Uganda’s military chief, the son of President Yoweri Museveni, says he is holding an opposition activist in his basement and has threatened violence against him, after the man’s party said he was abducted by armed men last week.
Eddie Mutwe, who also acts as the chief bodyguard for Uganda’s leading opposition figure, Bobi Wine, went missing on April 27 after being grabbed near the capital Kampala by armed men, the National Unity Platform (NUP) party has said.
The police have said they do not have Mutwe, whose real name is Edward Ssebuufu, and until now there had been no word on his whereabouts.
In a series of posts on X late on Thursday, Chief of Defence Forces Muhoozi Kainerugaba posted what appeared to be a photograph of Mutwe, who was shirtless, and said he had captured him “like a grasshopper”.

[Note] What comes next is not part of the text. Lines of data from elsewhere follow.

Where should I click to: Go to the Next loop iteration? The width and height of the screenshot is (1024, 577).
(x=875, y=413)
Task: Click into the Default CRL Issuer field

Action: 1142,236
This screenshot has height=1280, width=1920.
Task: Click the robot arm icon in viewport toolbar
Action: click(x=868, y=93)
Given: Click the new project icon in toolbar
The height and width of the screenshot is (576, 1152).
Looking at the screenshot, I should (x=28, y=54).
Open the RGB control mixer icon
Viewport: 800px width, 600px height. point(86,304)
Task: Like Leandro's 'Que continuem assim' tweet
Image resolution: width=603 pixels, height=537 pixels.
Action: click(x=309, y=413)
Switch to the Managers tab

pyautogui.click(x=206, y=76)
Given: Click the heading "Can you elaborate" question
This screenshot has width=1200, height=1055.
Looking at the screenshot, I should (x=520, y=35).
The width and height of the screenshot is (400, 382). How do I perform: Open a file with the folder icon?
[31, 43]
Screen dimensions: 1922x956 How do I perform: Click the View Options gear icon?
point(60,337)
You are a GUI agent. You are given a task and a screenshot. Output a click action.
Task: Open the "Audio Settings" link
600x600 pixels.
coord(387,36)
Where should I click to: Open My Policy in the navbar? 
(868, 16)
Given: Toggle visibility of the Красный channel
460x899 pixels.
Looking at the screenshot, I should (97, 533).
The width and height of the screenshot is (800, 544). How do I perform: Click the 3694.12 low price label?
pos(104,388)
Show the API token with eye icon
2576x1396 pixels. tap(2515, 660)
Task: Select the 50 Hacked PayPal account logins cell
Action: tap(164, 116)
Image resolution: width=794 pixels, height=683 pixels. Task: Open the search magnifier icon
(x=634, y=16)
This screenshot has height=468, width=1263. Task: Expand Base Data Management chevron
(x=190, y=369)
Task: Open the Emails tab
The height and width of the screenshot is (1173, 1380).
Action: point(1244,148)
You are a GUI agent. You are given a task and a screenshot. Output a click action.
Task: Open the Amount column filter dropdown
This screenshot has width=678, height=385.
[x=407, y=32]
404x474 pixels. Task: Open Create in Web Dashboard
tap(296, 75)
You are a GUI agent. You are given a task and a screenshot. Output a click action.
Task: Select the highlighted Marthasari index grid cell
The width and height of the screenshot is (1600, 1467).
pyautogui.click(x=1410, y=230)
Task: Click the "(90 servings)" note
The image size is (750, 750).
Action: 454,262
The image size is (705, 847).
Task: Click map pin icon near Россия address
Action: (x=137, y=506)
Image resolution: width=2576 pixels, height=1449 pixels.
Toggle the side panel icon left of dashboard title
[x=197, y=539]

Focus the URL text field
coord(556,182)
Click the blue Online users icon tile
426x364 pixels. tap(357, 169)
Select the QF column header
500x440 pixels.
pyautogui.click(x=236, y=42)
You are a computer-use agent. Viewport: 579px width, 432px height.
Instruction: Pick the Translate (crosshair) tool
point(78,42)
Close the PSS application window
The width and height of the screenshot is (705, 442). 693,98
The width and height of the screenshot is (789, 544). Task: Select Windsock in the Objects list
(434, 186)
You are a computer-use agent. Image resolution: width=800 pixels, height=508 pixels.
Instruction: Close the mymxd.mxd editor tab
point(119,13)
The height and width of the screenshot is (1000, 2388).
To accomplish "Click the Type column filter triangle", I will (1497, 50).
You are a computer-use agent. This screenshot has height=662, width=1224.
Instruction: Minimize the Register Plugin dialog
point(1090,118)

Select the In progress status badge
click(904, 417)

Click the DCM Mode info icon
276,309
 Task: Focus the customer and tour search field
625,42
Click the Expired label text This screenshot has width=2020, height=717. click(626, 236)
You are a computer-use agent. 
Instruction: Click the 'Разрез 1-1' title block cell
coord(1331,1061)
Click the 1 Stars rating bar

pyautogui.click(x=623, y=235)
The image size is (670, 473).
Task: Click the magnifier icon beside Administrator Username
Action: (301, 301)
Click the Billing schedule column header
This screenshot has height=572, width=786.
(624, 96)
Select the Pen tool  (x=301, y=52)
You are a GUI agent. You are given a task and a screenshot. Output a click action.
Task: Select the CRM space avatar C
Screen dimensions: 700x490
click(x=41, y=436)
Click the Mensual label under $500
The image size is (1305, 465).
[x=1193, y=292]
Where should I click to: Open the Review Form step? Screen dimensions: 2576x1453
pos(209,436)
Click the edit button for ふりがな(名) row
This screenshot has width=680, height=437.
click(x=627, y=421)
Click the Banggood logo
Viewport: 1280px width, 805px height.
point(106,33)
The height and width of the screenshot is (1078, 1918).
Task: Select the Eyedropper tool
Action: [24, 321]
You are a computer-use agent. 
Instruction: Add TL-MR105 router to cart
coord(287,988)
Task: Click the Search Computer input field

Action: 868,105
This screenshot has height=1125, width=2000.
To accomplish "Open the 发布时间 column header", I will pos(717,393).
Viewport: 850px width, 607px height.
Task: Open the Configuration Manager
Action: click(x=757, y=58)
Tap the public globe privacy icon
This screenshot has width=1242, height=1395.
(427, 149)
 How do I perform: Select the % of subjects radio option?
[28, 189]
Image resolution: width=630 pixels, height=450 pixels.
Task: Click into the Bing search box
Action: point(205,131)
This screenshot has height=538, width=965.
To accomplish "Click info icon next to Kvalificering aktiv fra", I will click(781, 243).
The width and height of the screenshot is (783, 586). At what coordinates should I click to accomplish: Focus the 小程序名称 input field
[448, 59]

“He is in my basement … You are next!,” Kainerugaba wrote in a post responding to one from Wine about Mutwe’s disappearance.
“I still have to castrate him,” he said a few hours later, adding that he would release Mutwe only when Museveni gave the order.
Spokespeople for the Ugandan government, military and police did not immediately respond to requests for comment.
Kainerugaba, 51, often makes inflammatory remarks on social media, including threats in 2022 to invade neighbouring Kenya and in January to behead Wine. Wine is a popular musician-turned-politician who came second in the 2021 election.
Museveni, 80, has ruled Uganda since 1986 and is expected to stand for re-election next January. His opponents and human rights activists have regularly accused his government of wide-ranging abuses including abductions and illegal detentions.
Museveni has denied these allegations.